Le Plan d’action pour la croissance et la transformation des entreprises (Pacte) est soumis au gouvernement lors d'un conseil des ministres par le ministre de l'Economie, Bruno Le Maire.

Bruno Le Maire présente la loi Pacte pour que "" les petites entreprises françaises puissent grandir et récompenser leur salariés"
Bruno Le Maire présente la loi Pacte pour que "" les petites entreprises françaises puissent grandir et récompenser leur salariés" © AFP / LOIC VENANCE

Ce projet de loi Pacte comprendra des mesures ouvrant la voie à des cessions d'actifs dans Aéroports de Paris (ADP), la Française des jeux (FDJ) et Engie. Il autorisera le gouvernement à céder ces titres "en modifiant les seuils de détention" actuellement fixés par la loi, a indiqué le ministère. Selon Bercy, le texte ne précisera en revanche pas les montants qui pourraient être cédés. C'était la plus grosse annonce contenu dans ce texte. 
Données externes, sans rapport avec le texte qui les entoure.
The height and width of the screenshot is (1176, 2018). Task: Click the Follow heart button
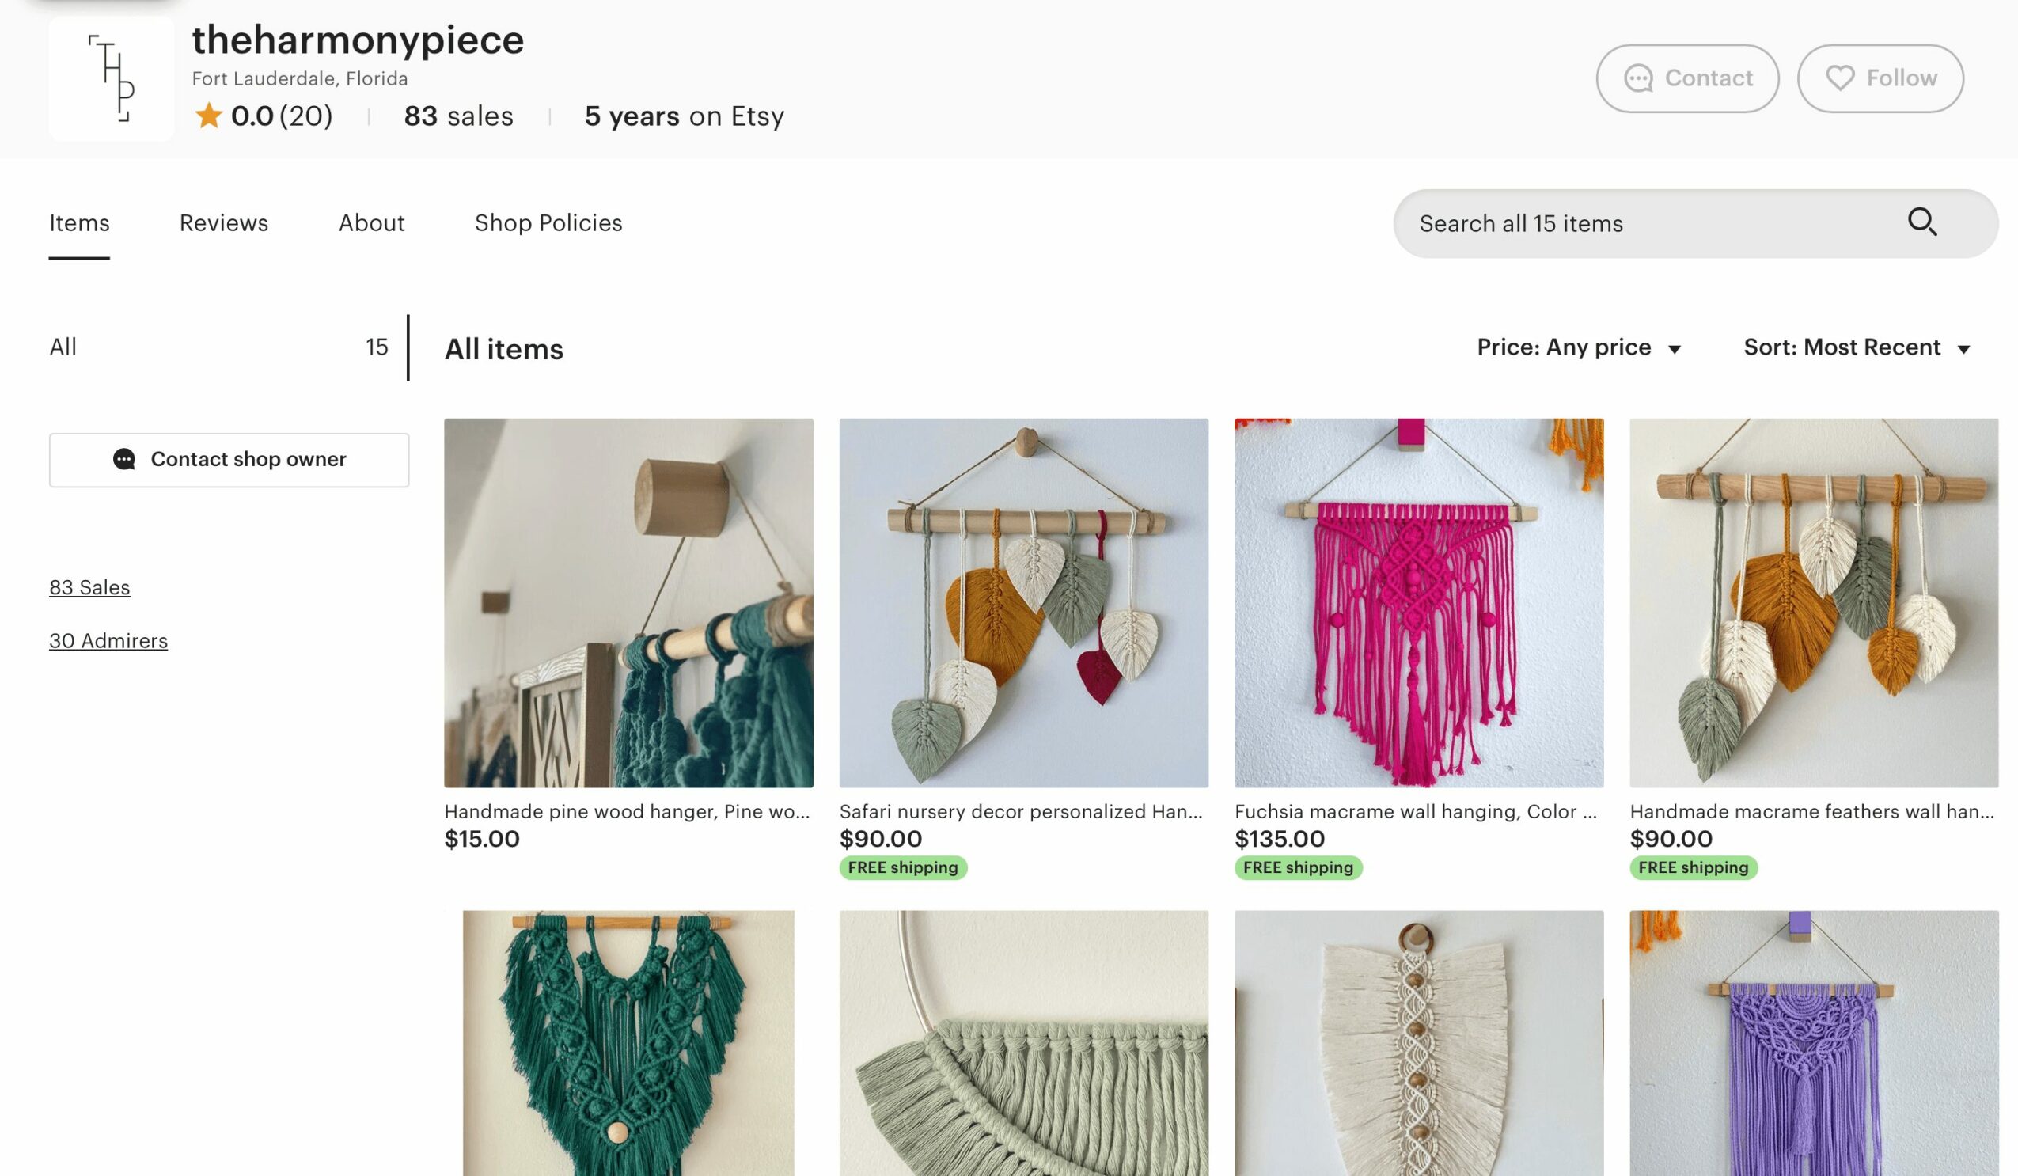(x=1879, y=78)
Mais il contient 71 articles dont l'objet affiché par Bruno Le Maire est de "libérer les entreprises", "mieux associer les salariés aux fruits de la croissance", et vise à les doter "de capitaux et d’actionnaires de long terme".
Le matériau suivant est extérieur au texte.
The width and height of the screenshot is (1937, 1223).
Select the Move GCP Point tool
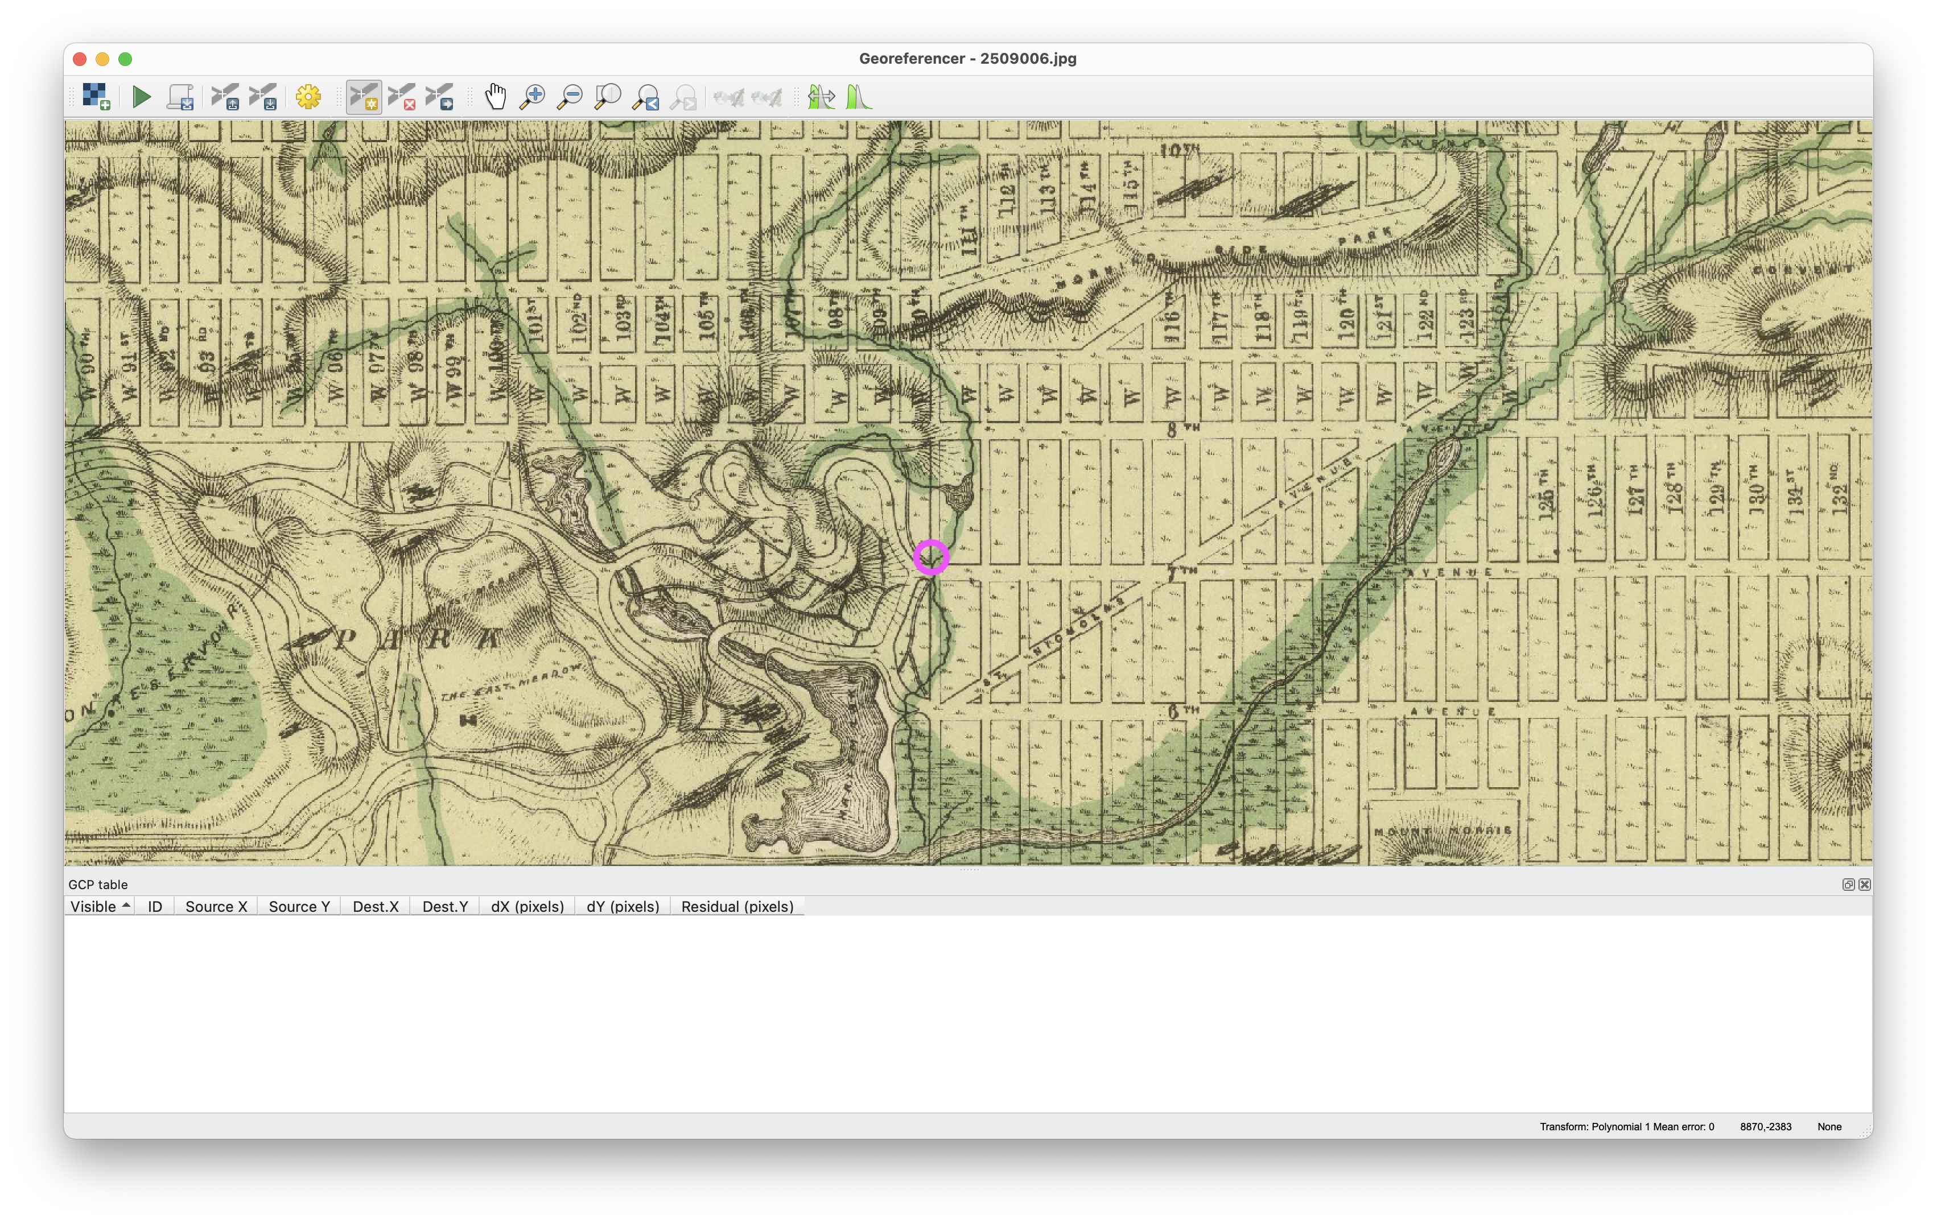click(x=439, y=97)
Participation, intéressement, épargne salariale ou d’actionnariat salarié y sont évoqués. Par ailleurs, l'idée est de redéfinir le rôle de l'entreprise dans son environnement social. Il prévoit l’inscription dans le code civil que l'entreprise évolue "dans l’intérêt social, en considération des enjeux sociaux et environnementaux". La loi pourrait permettre l'existence d'"entreprises à mission" non "guidées par une seule 'raison d’avoir', mais également par une 'raison d’être'".

Changements de seuil pour la mise en place d'obligations

Si la loi est votée, les entreprises rempliront moins d’obligations sociales et fiscales liées à la taille de leur effectif – ce qu’on appelle les seuils sociaux. 

A partir de 11 salariés, une entreprise doit organiser des élections du personnel ou s’acquitter du versement transport. A partir de 20 salariés, elle cotise au Fonds national d’aide au logement. A partir de 50, la participation est obligatoire et elle doit se doter d’un conseil social et économique (CSE), l’ex-comité d’entreprise.  

Pour simplifier la vie des PME, la loi supprime les obligations liées au passage à 20 salariés, sauf celles qui concernent le handicap. En revanche, ces entreprises n’auraient plus à participer à l’effort de construction. Elles n’auraient plus non plus à assurer des repos aux salariés qui font des heures supplémentaires au-delà du contingent annuel.  Ce ne sera obligatoire qu'à partir de 50 salariés. 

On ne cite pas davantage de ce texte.